__Exercise aim__. From the line that contains "The image size is (1143, 833)." through the last line of the data, copy everything exactly and nothing else, omitting the pictures.

__Source material__.
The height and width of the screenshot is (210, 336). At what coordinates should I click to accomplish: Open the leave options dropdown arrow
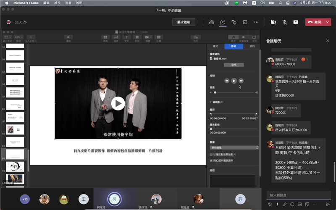pyautogui.click(x=327, y=22)
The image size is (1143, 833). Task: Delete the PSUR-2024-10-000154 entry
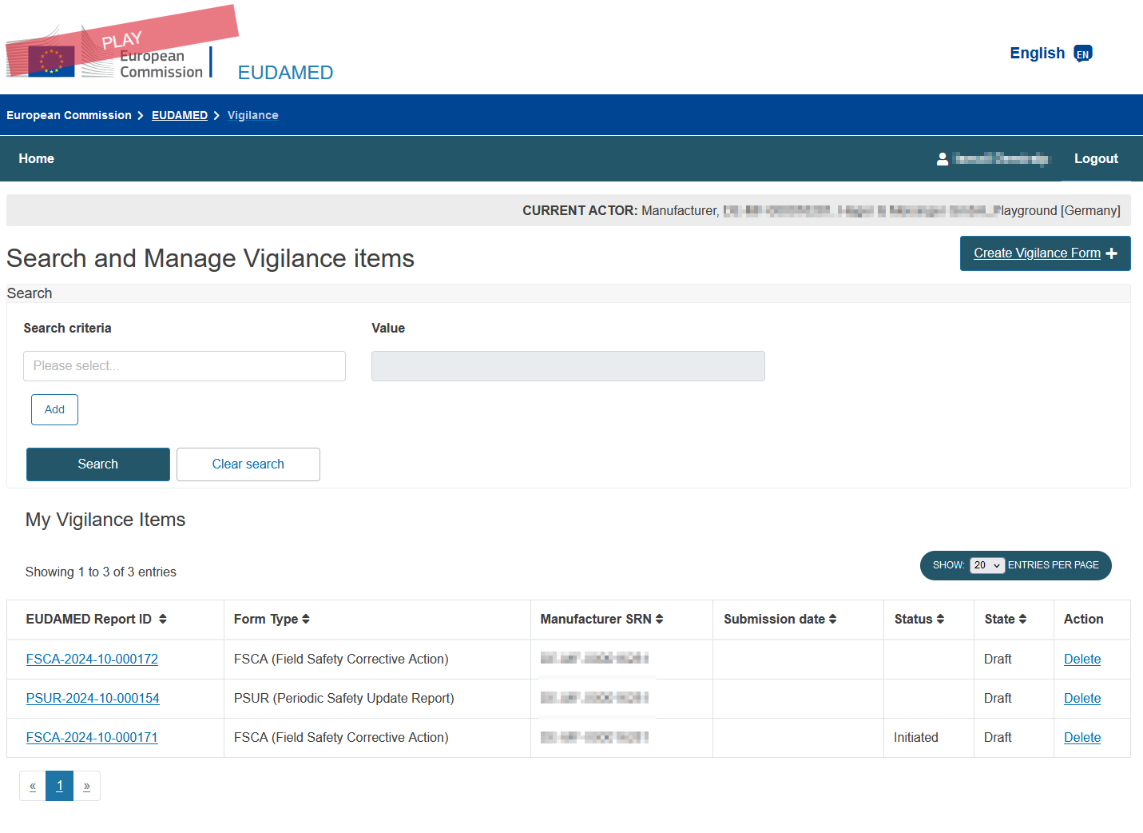click(x=1081, y=699)
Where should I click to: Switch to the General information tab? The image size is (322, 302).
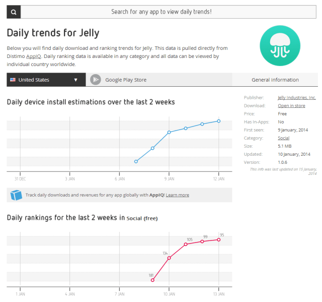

__Output below__.
The image size is (1143, 833). Task: Delete the PSUR-2024-10-000154 entry
click(x=1081, y=699)
Where should I click to: Switch to the General information tab? The image size is (322, 302).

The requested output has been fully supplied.